Gather each line of the items that contains the word "This", with capitalization counting.

--- begin Data supplied ---

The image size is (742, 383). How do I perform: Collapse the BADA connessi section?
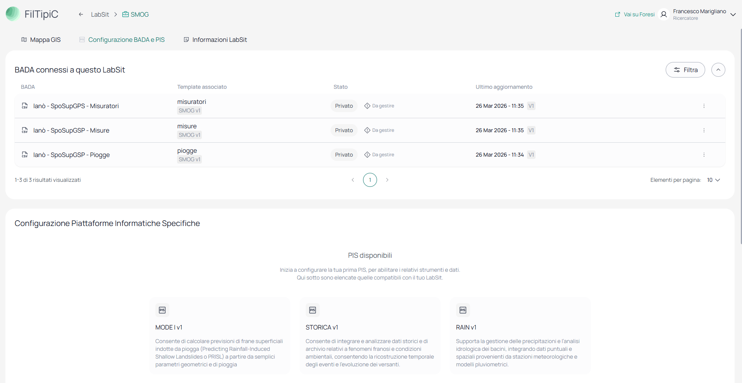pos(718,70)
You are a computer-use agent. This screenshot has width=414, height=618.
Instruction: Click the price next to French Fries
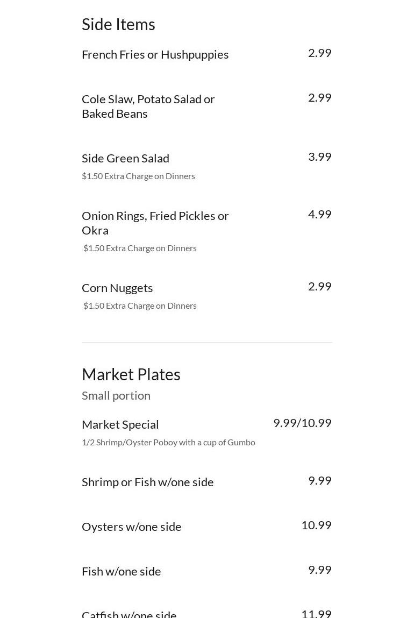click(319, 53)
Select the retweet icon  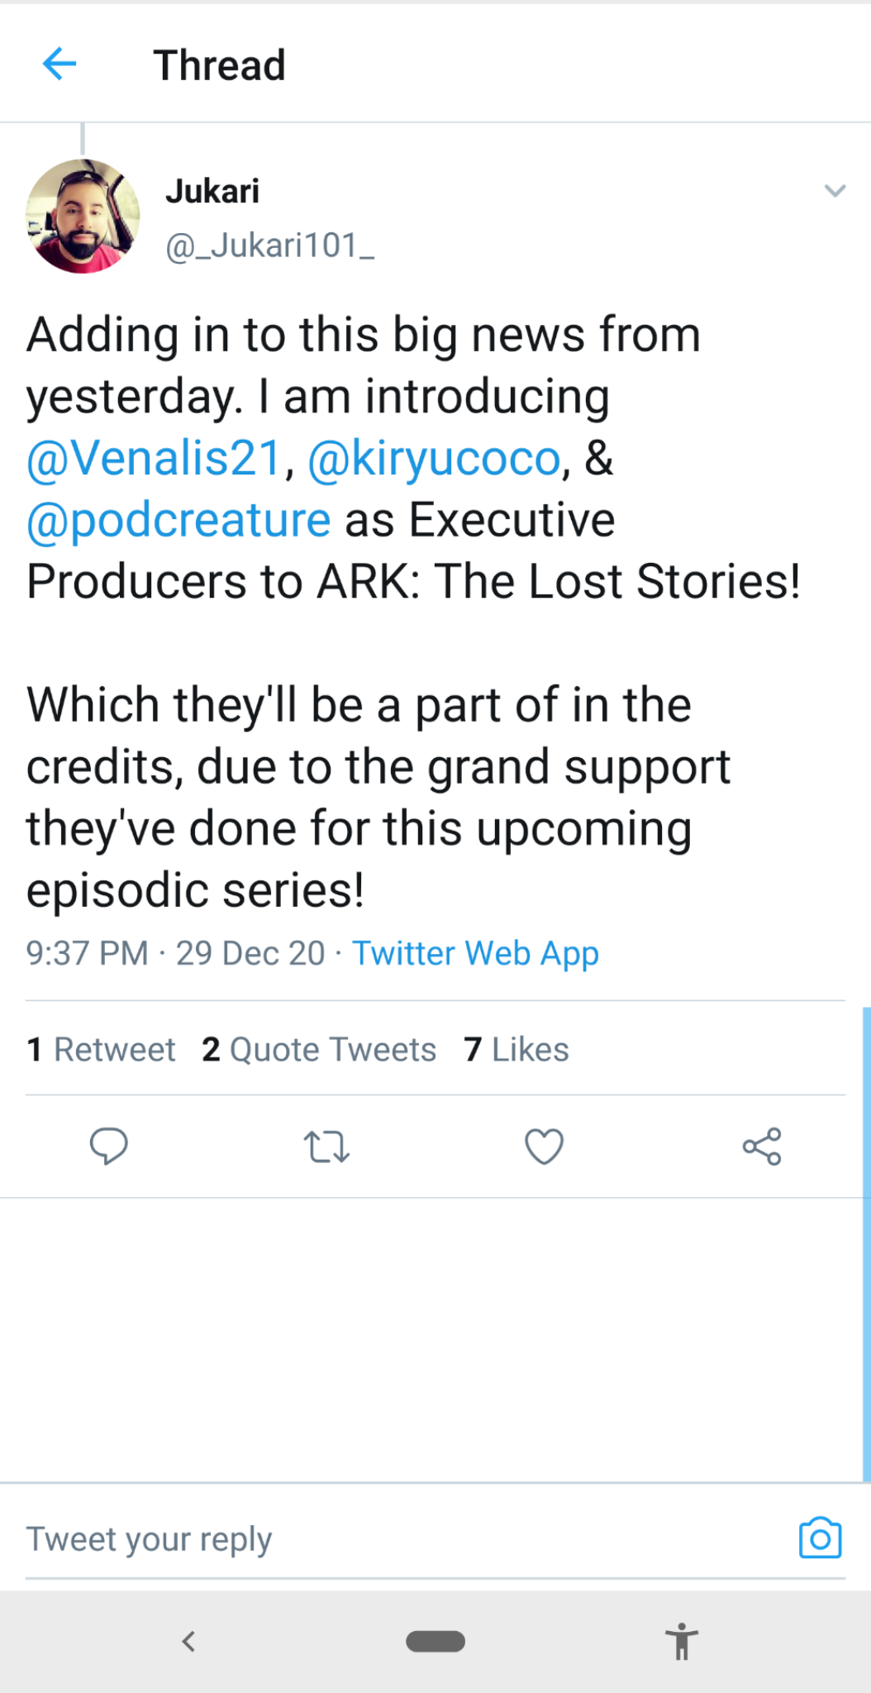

--- end Data supplied ---

- **Solution**:
You are a computer-use agent. This screenshot has width=414, height=618.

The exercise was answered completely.